* Aim of the task
From the line with "Where should I" through the line with "Select the Screen", inclusive, return each line of the data below exactly and leave the rest out.

START Information given

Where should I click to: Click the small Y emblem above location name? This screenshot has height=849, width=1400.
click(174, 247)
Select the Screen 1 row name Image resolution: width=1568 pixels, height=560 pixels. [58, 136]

END Information given
START Information given

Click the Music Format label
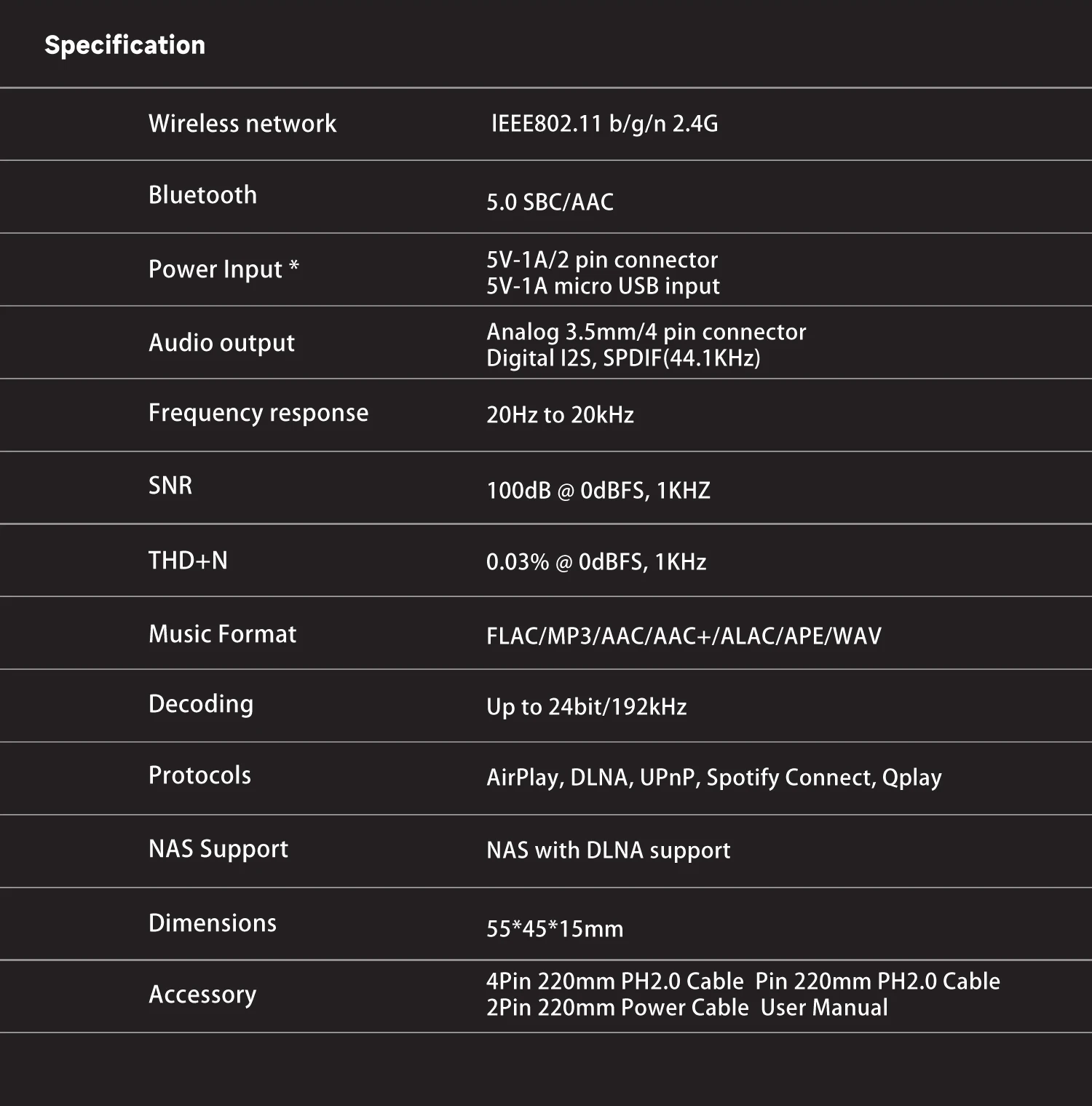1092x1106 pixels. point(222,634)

END Information given

* Result of the exercise
Where should I click to: Click the small Y emblem above location name? This screenshot has height=849, width=1400.
click(174, 247)
Select the Screen 1 row name Image resolution: width=1568 pixels, height=560 pixels. [58, 136]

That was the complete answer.